__BRANO DA LEGGERE__:
Concerto in fa maggiore per violino, due oboi, due "trombon da caccia", fagotto, archi e basso continuo, RV 574


Musica: Antonio Vivaldi (1678 - 1741)
  1. Allegro (fa maggiore)
  2. Grave (fa maggiore)
  3. Allegro (fa maggiore)
Organico: violino, 2 oboi, 2 tromboni da caccia, fagotto, archi, basso continuo (organo o clavicembalo)
Composizione: 1717
Edizione: Ricordi, Milano, 1950
Guida all'ascolto 1 (nota 1)

La musica è stata nei secoli sempre (o quasi) colorata da differenti timbri strumentali: dal Medioevo, passando per il Rinascimento fino a tutto il primo Barocco, le compagini riunite per suonare da sole oppure per colorire la musica vocale erano sempre eterogenee e formate dall'accostamento più fantasioso di timbri diversi. Bisognerà attendere la seconda metà del Seicento con Lully (anzi: Lulli) per avere il primo esempio di orchestra nel senso moderno del termine: un gruppo di strumenti della stessa famiglia - gli archi - con molti strumenti uguali che suonano la stessa linea melodica, a formare il primo esempio di "fila". A questo gruppo di archi si univano anche i fiati, in varia misura secondo le occasioni, ma la grande novità lulliana consistette proprio nell'ammassare diversi strumenti uguali su ogni singola linea della partitura. Fino ad allora, giù fino al primo Rinascimento, gruppi più o meno grandi di strumenti diversi suonavano linee diverse, ma in ciascuna formazione, per quanto eterogenea o fantasiosa potesse essere, ogni linea della partitura era eseguita da un solo strumento, magari a raddoppio di una voce, ma non a raddoppio di altri strumenti.

__RIGHE MEMORIZZATE__:
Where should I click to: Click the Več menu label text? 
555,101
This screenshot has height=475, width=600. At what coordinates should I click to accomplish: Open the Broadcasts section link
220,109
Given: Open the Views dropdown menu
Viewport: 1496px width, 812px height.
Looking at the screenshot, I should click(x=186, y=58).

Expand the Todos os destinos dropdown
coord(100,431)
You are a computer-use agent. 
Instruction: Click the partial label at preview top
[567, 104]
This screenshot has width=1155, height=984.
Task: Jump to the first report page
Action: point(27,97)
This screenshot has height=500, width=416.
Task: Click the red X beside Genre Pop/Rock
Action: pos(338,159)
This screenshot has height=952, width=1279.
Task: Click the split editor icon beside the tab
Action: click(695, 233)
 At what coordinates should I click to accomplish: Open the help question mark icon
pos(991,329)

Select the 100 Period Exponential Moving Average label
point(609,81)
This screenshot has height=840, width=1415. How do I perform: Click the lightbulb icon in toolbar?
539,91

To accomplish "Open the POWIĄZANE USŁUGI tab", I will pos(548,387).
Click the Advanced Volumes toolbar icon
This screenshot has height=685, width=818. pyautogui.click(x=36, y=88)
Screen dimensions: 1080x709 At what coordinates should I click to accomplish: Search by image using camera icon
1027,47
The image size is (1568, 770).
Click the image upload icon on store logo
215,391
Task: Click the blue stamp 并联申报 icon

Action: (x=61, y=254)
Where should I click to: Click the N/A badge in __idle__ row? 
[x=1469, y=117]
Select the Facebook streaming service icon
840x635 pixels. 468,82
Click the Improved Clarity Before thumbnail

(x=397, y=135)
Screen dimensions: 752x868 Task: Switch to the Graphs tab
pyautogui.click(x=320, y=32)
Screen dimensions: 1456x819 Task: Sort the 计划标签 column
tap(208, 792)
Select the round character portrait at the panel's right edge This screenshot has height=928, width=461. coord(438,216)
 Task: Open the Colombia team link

__COMPITI DELL'ESERCIZIO__:
**1.** Secondo il brano, chi diede il primo esempio di orchestra nel senso moderno del termine?
**2.** Per favore, stabilisci se queste affermazioni concordano con il brano e cita le parole decisive: (a) il concerto fu pubblicato da Ricordi a Milano nel 1950; (b) il secondo movimento è un Allegro; (c) prima di Lully ogni linea della partitura era eseguita da un solo strumento.
**3.** Elenca tutti gli strumenti indicati nella riga «Organico:» del brano.

__RISPOSTE PER COMPITO__:
**1.** Lully (anzi, Lulli), nella seconda metà del Seicento.

**2.**
(a) Sì: «Edizione: Ricordi, Milano, 1950».
(b) No: «2. Grave (fa maggiore)».
(c) Sì: «ogni linea della partitura era eseguita da un solo strumento».

**3.**
- violino
- 2 oboi
- 2 tromboni da caccia
- fagotto
- archi
- basso continuo (organo o clavicembalo)